Automatic Fault Recovery
Oracle performs recovery automatically on two occasions:
- At the first database open after the crash of a single-instance database
or all instances of an Oracle Real Applications Cluster database (crash recovery).
- When some but not all instances of an Oracle Real Application Clusters configuration
fail (instance recovery). The recovery is performed automatically by a surviving
instance in the configuration.
The important point is that in both crash and instance recovery, Oracle will
automatically recover data to a transactionally consistent state. This
means the datafiles will contain all committed changes, and will not contain
any uncommitted changes. Oracle returns to the transactionally consistent
state by rolling forward changes captured in the log files but not the datafiles,
and rolling back changes that had not been committed. This roll forward
and roll back process is called crash recovery. In a Real Application
Clusters environment, this process is performed by a surviving instance and
called instance recovery.
Why is recovery necessary?
To improve performance, Oracle keeps many changes in memory, even after they are
committed. It may also write data to the datafiles to free up memory, even though
the changes have not been committed. At the time of a failure, all data in memory is
lost. In order to ensure no committed changes are lost, Oracle records all
operations in an online redo logfile. The information in the log file allows Oracle
to redo any operations that may be lost in a failure. Writing to the logfile does
not hurt performance, because these writes are sequential and very fast. Writing to
datafiles on the other hand is random and can be very slow because the disk block to be
modified on disk must be located, and the disk head properly positioned for every write.
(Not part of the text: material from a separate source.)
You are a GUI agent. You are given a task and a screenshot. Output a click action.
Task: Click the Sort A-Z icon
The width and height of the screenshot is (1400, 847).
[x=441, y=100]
Cache Recovery (Roll Forward)
During cache recovery, Oracle replays transactions in the online redo log beginning
with the checkpoint position. The checkpoint position in the place in
the redo log where changes associated with previous redo entries had been saved
to the datafiles before the failure. As Oracle replays the redo operations,
it applies both committed and uncommitted changes to the datafiles. At
the conclusion of the roll forward phase, the data files contain all committed
changes, as well as new uncommitted changes (applied during roll forward) and
old uncommitted changes (saved to the datafiles to free up space in buffer cache
prior to the failure).
The database cannot open until the roll forward phase is complete.
Transaction Recovery (Roll Back)
During transaction recovery, Oracle searches out changes associated with dead
transactions that had not committed before the failure occurred. Undo
blocks (whether in rollback segments or automatic undo tablespaces) record database
actions that should be undone during certain database operations. In database
recovery, the undo blocks roll back the effects of uncommitted transactions
previously applied by the rolling forward phase. After the roll forward, any
changes that were not committed must be undone. Oracle applies undo blocks to
roll back uncommitted changes in data blocks that were either written before
the crash or introduced by redo application during cache recovery. This process
is called rolling back or transaction recovery. Oracle can roll back multiple
transactions simultaneously as needed. All transactions systemwide that were
active at the time of failure are marked as dead. Instead of waiting for SMON
to roll back dead transactions, new transactions can recover blocking transactions
themselves to get the row locks they need.

|